The effect of red cell shape on the measurement of red cell volume. A proposed method for the comparative assessment of this effect among various haematology analysers.

Shape changes of abnormally deformed red cells in aperture impedance haematology analysers are known to affect MCV, MCHC and haematocrit estimation. However, different counters vary in the manifestation of this effect. We performed a comparative study among five analysers. Three of them are based on impedance without hydrodynamic focusing (Coulter STKR, Cell-Dyn3000 Abbott and K-1000 Sysmex).

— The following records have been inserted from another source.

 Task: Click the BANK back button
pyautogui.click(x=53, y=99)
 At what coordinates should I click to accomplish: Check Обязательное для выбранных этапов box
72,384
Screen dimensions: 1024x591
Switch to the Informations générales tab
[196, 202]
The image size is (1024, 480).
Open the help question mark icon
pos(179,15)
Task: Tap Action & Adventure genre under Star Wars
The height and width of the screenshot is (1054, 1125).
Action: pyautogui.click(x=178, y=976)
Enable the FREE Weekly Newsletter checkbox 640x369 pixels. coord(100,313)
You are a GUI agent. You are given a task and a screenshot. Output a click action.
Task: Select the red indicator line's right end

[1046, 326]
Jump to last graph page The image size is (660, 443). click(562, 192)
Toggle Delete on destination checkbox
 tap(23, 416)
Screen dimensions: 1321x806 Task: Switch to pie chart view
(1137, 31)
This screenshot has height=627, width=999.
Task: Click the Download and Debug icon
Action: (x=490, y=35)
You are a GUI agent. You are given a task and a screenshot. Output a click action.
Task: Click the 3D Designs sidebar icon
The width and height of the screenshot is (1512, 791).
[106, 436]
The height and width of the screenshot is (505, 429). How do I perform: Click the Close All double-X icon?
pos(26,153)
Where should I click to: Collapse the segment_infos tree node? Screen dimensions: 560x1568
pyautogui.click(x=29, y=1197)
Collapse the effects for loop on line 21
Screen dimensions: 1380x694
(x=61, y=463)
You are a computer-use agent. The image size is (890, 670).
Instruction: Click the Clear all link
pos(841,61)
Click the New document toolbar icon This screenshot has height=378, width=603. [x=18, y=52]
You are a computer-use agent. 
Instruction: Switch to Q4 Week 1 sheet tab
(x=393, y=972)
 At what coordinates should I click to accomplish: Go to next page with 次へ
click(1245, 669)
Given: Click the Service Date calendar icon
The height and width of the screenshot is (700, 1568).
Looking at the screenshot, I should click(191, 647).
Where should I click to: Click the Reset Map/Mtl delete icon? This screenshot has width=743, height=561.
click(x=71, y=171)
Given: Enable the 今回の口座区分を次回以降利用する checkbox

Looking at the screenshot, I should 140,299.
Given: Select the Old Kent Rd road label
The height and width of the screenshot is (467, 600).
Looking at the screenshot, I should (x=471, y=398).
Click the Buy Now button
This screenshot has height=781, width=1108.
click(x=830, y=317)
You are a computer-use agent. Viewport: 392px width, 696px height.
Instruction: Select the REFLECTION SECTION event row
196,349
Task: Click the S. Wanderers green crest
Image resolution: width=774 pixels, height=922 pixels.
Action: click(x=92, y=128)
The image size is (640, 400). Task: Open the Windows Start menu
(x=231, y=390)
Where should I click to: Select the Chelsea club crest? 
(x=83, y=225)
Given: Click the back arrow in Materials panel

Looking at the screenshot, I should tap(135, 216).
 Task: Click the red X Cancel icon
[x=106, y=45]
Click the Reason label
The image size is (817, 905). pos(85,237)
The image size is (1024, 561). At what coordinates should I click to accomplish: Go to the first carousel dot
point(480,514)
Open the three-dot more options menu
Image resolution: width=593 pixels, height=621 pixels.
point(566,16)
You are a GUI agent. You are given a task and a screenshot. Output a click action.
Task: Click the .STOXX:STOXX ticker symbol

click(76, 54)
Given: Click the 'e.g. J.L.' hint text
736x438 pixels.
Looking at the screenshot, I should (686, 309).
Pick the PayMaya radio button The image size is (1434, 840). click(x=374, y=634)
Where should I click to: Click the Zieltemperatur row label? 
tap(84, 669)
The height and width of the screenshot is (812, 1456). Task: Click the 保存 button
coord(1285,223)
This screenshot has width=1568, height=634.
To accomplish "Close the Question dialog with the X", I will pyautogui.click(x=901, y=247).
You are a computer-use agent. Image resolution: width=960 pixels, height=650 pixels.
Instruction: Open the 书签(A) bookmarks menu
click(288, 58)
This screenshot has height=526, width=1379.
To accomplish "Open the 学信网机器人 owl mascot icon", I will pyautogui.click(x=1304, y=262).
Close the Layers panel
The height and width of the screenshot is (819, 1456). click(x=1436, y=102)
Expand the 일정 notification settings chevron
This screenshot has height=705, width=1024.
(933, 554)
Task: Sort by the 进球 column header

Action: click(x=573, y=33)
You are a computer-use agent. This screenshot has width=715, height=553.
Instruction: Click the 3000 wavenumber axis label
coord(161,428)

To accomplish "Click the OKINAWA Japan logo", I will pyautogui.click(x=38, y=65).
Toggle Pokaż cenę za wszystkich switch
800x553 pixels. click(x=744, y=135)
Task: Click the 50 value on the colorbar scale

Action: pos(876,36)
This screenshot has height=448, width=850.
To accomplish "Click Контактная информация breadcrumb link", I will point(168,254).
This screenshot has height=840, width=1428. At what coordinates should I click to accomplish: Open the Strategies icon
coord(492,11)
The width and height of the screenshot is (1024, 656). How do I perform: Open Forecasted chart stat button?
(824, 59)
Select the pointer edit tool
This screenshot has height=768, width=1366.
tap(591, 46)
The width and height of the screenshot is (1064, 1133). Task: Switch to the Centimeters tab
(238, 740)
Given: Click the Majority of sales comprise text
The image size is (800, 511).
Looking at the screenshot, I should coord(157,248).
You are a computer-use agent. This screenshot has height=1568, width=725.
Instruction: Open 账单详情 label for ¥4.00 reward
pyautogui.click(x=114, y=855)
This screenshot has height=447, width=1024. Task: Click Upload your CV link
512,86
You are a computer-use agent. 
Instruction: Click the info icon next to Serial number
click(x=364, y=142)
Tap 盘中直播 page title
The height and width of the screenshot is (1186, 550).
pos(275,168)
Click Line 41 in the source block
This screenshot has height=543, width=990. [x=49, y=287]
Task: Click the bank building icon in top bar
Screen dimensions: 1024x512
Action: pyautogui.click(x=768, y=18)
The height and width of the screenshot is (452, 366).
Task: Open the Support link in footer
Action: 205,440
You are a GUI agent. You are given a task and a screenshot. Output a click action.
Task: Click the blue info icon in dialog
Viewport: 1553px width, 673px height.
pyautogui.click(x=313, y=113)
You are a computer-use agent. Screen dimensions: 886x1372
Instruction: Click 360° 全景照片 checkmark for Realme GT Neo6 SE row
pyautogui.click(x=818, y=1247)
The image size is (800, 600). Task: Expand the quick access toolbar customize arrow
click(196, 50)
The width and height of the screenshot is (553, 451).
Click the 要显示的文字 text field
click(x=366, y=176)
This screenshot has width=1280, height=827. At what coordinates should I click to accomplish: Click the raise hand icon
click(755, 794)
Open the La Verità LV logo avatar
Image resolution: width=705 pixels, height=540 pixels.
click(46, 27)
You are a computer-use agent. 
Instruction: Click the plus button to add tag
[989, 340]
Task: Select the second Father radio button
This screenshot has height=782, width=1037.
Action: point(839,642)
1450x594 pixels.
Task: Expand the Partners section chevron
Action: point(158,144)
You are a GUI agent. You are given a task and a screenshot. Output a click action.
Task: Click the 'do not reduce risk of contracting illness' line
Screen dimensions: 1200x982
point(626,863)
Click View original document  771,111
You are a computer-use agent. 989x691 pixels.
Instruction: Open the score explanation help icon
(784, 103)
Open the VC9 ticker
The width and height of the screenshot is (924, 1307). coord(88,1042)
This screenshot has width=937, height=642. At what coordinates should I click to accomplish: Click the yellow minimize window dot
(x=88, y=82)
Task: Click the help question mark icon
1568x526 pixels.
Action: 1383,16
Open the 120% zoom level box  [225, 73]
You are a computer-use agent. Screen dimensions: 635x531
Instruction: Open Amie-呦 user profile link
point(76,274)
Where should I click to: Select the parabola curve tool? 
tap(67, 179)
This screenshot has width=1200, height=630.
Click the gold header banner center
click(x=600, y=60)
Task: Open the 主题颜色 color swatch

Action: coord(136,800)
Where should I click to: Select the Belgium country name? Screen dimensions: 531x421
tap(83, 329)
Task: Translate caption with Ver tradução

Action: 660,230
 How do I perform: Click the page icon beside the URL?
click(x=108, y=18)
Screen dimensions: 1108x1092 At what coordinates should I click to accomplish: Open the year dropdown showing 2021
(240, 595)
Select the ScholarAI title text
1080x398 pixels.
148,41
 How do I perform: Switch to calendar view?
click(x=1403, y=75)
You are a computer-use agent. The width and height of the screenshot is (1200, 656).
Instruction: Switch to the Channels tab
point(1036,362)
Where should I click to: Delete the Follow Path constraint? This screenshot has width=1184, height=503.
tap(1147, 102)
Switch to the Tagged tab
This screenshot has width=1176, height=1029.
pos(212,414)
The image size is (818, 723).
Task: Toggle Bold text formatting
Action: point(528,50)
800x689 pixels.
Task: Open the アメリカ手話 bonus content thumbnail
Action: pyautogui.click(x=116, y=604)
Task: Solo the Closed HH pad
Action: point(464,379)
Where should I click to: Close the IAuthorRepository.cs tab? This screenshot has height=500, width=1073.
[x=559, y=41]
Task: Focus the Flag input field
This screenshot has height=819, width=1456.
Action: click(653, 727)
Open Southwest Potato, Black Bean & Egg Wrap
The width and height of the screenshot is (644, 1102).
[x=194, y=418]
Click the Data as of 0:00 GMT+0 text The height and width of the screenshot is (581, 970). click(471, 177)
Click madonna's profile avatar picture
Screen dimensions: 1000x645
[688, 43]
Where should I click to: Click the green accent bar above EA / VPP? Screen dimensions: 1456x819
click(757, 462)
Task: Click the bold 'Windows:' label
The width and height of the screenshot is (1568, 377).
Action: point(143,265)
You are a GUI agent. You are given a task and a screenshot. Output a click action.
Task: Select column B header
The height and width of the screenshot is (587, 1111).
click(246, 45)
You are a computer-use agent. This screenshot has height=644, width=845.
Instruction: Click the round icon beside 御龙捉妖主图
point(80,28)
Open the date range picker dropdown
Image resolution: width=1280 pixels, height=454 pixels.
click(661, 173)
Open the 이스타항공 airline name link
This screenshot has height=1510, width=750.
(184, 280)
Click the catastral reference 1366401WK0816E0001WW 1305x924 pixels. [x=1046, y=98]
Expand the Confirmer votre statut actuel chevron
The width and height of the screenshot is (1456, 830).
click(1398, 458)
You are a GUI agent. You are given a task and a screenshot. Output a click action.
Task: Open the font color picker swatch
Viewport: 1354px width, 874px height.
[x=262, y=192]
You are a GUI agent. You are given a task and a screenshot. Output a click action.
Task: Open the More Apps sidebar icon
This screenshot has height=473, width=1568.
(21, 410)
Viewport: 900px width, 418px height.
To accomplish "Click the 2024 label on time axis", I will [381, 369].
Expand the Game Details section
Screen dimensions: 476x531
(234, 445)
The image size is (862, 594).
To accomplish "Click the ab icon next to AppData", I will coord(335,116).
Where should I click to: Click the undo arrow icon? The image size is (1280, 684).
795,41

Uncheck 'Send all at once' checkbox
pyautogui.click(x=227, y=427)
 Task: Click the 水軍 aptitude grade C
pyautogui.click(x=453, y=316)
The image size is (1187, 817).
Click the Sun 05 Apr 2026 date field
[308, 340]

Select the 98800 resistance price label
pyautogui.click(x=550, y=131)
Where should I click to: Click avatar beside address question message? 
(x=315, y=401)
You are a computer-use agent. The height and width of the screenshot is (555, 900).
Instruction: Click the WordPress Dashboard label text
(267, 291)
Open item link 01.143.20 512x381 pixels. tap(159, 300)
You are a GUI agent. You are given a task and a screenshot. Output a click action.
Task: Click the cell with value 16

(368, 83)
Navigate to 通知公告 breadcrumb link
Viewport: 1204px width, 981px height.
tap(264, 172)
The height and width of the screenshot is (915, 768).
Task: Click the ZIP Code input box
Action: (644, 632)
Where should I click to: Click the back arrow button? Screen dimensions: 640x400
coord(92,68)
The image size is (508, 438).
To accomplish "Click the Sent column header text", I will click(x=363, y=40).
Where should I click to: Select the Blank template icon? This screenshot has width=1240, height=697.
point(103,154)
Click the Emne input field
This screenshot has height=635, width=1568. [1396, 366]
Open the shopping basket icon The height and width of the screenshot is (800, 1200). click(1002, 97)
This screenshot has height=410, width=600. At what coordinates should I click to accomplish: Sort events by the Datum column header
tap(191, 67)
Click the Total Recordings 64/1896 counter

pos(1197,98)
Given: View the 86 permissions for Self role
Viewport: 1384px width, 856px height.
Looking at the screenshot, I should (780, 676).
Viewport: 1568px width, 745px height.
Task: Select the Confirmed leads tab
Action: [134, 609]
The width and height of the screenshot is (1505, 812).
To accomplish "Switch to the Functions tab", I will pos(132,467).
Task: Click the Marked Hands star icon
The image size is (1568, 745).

The other two use hydrodynamic focusing, either with impedance (NE-8000 Sysmex) or two angle laser scatter (H*1 Bayer). A novel method of analysis was applied. Two hundred and three specimens with abnormal red cells and 50 normal specimens (according to ICSH criteria) were assayed. In all samples the PCV was estimated by the reference method without correction for trapped plasma. A true MCHC value was estimated from the mean haemoglobin value and the PCV. The shape effect was assessed by three linear regressions: 1) haematocrit deviations from PCV (corrected for any calibration bias) versus true MCHC; 2) analyser MCHC vs. true MCHC; 3) MCV vs. MCH. The regressions for the analysers with hydrodynamic focusing indicated no significant shape effect. Aperture impedance analysers without focusing varied in their behaviour. The Coulter STKR and the Cell-Dyn3000 both showed strong correlation of haematocrit deviations with true MCHC, poor MCHC correlations and linear MCV-MCH regressions. The K-1000 showed minor indications of such an effect. We conclude that comparative studies are needed to quantitate red cell shape effect errors among various impedance analysers.